Collected data:
════════════════════

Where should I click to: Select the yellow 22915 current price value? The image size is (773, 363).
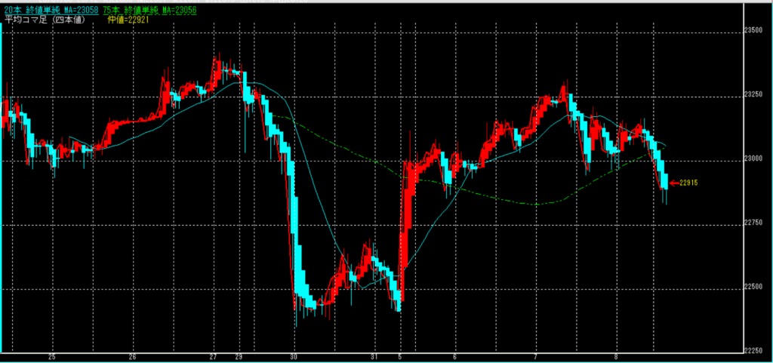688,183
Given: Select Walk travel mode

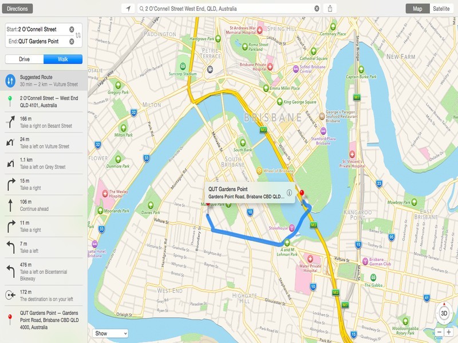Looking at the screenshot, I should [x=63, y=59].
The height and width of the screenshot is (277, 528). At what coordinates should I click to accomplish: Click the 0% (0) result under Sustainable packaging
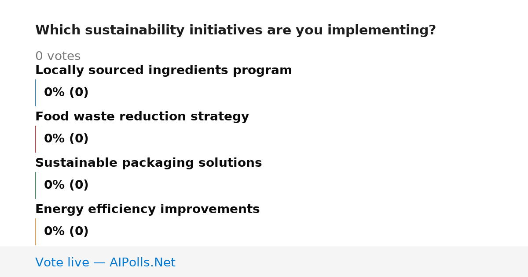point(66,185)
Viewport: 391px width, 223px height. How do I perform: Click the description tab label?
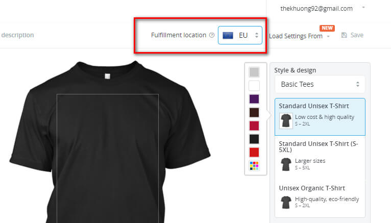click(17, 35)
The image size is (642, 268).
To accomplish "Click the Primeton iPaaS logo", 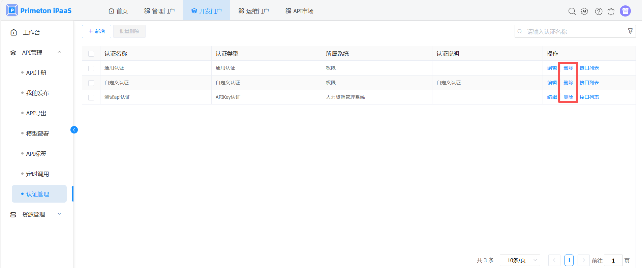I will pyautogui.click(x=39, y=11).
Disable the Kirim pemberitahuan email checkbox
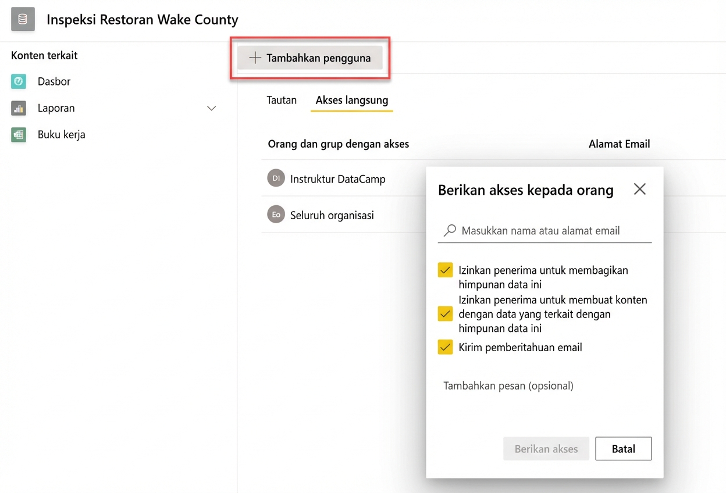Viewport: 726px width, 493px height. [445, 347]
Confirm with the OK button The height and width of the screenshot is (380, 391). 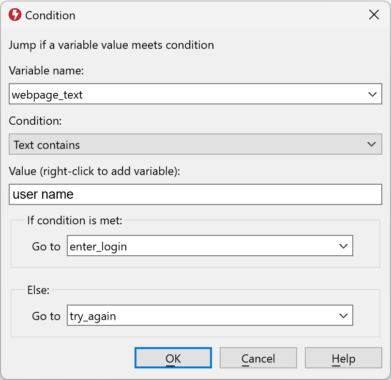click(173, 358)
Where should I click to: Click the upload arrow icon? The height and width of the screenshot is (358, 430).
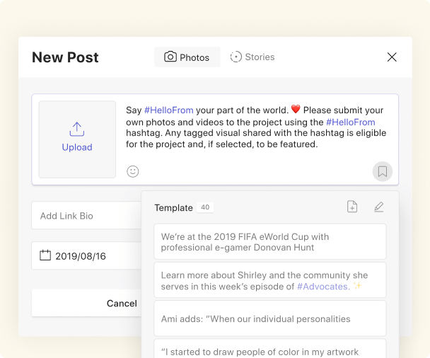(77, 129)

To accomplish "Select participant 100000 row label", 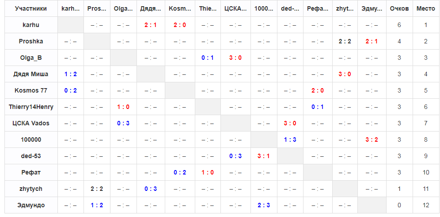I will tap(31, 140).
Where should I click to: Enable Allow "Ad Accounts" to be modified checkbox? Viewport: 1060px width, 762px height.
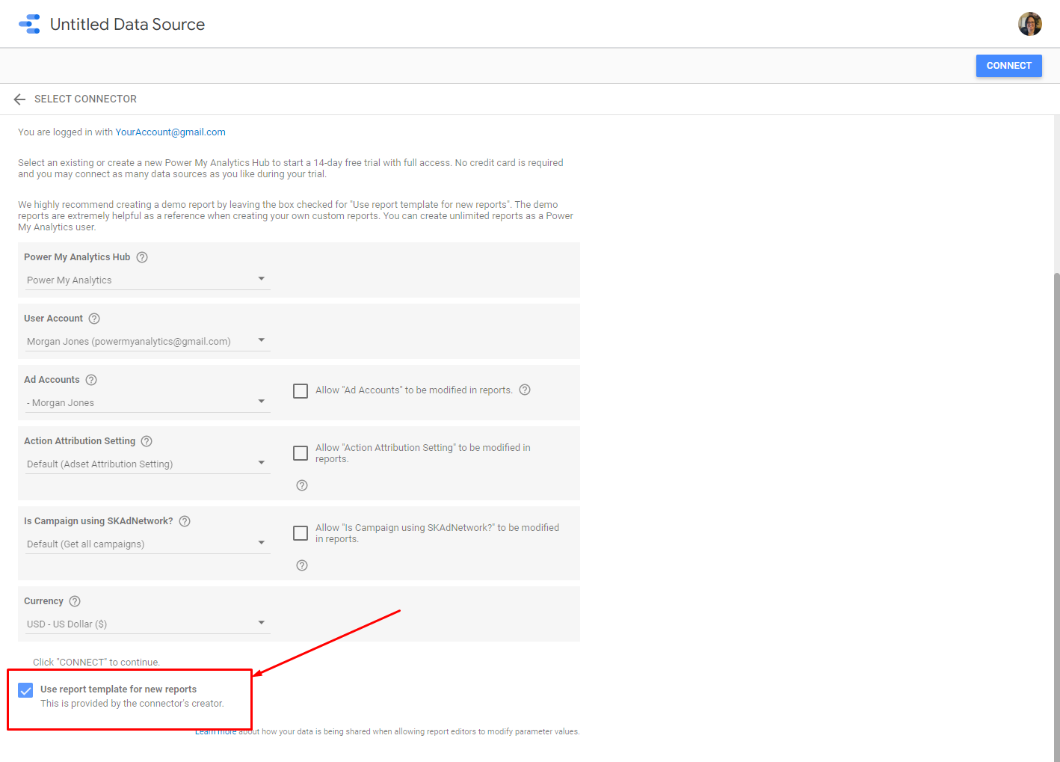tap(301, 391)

════════════════════

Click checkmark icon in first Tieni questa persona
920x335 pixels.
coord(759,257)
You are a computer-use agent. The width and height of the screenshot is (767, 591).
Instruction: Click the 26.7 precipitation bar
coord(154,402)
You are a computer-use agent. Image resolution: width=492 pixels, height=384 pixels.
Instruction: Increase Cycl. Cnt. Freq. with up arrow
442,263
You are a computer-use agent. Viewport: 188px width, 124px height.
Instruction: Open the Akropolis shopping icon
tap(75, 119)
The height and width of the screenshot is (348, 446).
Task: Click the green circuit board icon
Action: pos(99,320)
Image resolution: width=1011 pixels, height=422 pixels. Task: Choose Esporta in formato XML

════════════════════

- What you should do
Lines to set down from above: the line with "You are a computer-use agent. Image", the line with "Image resolution: width=1011", and every line between, each exactly as written.

- Answer to the exercise
You are a computer-use agent. Image resolution: width=492 pixels, height=384 pixels.
Instruction: Increase Cycl. Cnt. Freq. with up arrow
442,263
You are a computer-use agent. Viewport: 188px width, 124px height.
Instruction: Open the Akropolis shopping icon
tap(75, 119)
The height and width of the screenshot is (348, 446).
Task: Click the green circuit board icon
Action: pos(99,320)
Image resolution: width=1011 pixels, height=422 pixels. Task: Choose Esporta in formato XML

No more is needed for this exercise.